Oh how quickly we forget. Barbara Brown Taylor taught me that preaching, really good preaching, is prayer and it is also art. Oh sure, it is also intellect and evangelism and education, but it is definitely art. It’s also pastoral care, but preaching, really good preaching, speaks to the time in which the sermon is preached. I went out to YouTube to find a good BBT sermon and found this one. I saw that it was preached recently, on July 16, 2013. In the very beginning she references what happened “yesterday.” Well, I could not for the life of me think about what happened on July 15, 2013. I did what any good technologically dependent person does, I Googled “news on July 15, 2013” I am not going to give it away, because if you don’t remember what emerged as news on July 15, you need to look it up yourself and be as chagrined as I was.

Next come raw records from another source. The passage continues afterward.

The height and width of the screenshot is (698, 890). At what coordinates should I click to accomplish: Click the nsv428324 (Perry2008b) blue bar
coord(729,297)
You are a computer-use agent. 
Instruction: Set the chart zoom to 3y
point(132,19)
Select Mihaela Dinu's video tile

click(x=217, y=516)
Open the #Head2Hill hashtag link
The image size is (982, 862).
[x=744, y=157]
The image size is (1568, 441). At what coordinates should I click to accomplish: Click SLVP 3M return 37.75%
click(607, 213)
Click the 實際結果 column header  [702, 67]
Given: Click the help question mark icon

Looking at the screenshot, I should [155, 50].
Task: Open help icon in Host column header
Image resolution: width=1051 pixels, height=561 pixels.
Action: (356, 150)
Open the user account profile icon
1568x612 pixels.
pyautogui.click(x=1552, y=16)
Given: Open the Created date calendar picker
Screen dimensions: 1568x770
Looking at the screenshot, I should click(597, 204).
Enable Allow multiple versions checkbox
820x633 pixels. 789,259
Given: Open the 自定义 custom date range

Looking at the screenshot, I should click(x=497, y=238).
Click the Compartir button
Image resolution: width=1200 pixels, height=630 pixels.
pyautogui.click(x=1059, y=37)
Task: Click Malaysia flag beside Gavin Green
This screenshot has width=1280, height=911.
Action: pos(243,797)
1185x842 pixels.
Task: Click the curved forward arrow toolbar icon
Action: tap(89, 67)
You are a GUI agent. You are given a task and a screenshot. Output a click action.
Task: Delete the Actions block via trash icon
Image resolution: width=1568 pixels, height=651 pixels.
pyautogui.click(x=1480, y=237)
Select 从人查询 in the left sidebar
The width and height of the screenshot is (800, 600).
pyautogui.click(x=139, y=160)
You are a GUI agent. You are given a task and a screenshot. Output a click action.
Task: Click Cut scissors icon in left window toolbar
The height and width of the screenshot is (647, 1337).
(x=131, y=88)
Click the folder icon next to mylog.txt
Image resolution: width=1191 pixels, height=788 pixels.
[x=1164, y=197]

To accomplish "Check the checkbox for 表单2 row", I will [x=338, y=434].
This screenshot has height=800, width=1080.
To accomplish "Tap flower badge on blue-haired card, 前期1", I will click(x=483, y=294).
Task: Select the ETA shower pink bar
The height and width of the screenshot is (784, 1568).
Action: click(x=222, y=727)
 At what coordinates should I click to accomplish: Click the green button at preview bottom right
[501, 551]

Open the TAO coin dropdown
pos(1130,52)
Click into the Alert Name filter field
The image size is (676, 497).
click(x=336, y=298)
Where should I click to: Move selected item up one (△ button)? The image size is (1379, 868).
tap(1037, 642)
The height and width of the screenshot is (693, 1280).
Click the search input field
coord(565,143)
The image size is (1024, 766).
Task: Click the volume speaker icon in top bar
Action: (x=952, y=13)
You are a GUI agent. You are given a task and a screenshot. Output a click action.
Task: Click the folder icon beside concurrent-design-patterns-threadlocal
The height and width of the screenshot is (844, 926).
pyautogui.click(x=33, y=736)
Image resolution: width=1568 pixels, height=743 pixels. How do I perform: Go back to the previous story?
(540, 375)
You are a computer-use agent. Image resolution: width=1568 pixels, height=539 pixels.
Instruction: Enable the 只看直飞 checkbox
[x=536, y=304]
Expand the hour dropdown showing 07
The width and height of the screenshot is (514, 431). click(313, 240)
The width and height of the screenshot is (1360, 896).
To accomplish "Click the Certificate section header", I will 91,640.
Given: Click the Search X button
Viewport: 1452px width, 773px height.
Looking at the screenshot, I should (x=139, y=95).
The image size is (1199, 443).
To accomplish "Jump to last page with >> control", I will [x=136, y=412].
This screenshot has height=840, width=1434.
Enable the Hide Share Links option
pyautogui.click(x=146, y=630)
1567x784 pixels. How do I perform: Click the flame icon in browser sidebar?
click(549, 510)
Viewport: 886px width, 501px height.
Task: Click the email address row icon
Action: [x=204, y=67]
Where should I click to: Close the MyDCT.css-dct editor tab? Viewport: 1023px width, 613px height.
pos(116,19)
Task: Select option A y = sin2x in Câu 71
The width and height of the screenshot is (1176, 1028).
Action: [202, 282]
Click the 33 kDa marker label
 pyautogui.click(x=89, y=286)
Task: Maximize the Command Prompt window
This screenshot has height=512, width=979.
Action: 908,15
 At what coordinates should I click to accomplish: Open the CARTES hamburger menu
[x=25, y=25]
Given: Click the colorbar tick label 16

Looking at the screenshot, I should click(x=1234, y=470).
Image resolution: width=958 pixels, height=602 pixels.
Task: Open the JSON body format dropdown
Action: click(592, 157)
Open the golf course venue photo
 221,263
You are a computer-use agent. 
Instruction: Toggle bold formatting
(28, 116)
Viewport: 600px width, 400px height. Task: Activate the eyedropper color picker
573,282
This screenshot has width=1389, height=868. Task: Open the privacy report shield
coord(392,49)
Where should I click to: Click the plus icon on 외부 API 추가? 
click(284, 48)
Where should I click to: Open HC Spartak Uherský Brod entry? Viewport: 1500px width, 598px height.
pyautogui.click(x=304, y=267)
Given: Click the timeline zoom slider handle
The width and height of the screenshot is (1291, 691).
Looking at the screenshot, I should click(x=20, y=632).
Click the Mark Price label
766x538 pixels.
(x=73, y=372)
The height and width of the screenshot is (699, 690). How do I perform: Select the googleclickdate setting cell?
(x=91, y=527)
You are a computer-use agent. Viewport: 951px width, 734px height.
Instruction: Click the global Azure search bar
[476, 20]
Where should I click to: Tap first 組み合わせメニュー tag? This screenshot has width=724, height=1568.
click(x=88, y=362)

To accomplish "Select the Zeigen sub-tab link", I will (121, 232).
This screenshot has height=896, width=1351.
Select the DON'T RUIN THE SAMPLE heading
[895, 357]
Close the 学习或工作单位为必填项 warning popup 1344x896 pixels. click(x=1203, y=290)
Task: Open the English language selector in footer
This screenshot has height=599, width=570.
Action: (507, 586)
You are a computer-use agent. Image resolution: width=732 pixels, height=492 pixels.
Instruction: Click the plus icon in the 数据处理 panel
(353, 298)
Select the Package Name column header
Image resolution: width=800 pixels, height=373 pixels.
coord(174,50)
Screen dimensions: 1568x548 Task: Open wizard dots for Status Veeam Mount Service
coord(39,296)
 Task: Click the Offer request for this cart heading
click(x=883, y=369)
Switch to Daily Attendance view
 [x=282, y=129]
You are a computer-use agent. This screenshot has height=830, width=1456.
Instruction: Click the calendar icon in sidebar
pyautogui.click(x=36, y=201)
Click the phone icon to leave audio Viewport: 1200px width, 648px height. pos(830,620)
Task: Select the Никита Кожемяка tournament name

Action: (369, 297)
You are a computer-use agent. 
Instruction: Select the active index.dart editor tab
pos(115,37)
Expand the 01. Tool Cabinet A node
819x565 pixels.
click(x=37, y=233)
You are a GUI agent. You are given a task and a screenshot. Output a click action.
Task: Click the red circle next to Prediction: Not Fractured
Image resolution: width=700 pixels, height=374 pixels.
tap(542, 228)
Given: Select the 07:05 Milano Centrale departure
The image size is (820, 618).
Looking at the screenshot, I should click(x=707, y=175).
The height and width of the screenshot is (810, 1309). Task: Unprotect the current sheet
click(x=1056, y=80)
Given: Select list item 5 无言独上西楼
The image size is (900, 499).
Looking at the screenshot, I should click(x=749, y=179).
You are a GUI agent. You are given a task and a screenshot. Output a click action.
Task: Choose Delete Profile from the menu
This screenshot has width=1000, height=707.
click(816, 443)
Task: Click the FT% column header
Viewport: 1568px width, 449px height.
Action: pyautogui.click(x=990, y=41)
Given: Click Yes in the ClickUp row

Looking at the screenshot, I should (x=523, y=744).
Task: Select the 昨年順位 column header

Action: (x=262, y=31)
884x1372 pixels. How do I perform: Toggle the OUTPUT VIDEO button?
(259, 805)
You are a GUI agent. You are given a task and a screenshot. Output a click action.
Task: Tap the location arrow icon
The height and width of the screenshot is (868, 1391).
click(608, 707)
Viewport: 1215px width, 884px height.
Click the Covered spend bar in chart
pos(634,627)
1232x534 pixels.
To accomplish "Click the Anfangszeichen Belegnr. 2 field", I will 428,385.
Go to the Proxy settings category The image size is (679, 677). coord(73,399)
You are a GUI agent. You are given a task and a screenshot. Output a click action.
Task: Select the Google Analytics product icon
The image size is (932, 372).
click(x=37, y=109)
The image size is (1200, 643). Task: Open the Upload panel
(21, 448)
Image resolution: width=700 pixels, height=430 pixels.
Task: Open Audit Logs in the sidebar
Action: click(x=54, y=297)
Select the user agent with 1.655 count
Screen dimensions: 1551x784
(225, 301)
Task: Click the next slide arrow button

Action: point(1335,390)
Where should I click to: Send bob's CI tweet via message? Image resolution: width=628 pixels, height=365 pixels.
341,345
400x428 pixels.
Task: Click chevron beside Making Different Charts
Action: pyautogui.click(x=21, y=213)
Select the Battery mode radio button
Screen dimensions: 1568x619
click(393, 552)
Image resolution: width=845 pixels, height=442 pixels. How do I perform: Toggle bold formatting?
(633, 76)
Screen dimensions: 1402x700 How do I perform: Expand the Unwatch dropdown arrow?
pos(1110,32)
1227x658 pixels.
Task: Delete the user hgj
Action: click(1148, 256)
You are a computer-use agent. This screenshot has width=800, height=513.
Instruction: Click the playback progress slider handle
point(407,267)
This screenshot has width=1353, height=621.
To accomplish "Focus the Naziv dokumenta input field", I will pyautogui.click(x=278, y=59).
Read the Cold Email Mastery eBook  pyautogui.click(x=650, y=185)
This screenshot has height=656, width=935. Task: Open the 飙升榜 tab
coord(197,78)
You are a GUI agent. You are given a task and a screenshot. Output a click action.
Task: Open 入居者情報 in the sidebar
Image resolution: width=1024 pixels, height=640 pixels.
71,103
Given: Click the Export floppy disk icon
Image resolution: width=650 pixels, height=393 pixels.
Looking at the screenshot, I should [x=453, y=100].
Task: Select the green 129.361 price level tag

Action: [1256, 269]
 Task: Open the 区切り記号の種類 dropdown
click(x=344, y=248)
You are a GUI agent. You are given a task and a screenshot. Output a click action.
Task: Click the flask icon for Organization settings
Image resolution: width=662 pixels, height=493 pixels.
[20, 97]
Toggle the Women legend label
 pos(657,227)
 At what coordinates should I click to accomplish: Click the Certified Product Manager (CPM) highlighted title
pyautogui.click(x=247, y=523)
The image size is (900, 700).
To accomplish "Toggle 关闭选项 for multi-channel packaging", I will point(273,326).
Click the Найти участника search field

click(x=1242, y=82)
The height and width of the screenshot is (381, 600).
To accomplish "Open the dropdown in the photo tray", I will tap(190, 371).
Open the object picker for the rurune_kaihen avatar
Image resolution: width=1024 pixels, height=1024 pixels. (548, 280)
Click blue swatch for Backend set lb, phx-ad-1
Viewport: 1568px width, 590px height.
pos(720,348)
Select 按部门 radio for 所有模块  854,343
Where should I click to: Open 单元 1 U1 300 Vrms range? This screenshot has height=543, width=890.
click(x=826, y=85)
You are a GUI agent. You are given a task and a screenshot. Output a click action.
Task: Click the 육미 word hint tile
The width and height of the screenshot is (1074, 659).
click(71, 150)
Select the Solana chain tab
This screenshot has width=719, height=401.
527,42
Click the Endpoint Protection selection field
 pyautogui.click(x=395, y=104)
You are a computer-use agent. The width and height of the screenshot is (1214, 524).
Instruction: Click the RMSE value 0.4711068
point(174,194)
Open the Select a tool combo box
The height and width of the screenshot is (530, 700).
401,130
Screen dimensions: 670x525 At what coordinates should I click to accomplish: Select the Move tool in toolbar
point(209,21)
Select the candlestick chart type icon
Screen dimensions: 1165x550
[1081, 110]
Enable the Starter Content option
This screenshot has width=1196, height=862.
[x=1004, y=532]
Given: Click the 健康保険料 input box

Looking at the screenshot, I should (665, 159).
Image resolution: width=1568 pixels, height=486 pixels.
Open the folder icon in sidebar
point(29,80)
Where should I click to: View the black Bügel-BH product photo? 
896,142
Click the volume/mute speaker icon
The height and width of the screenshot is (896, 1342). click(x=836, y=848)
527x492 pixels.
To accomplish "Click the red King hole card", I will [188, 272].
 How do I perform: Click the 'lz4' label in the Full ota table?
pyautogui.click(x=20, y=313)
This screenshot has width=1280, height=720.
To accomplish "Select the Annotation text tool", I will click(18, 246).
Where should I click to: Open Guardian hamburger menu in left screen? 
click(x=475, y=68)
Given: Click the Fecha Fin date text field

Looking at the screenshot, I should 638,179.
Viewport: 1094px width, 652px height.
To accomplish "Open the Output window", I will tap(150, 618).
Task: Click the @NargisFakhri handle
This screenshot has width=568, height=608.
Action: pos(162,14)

Also, her sermon reminded me of a classmate in one of my courses at Columbia Seminary. We might even have been studying this same parable (The Good Samaritan), and when we did, my classmate shared that a few years ago, she had happened by an accident and a person who was in need of CPR. She resuscitated him and when he came to, he asked who had saved him. When the woman was identified, he took one look at her, an African-American woman, and said, “I’d rather be dead.” The classroom took in a collective gasp. Then, while looking at this beautiful woman of God next to me, I realized that while I am deeply saddened and appalled that this could still be the response to someone who is “different” or “other” from us, from me, I was most amazed that she could still be faithful, loving and seeking to minister to God’s children, no matter who or where they were.
So, pray Barbara Brown Taylor’s sermon, hear her art and craft, and be convicted this day.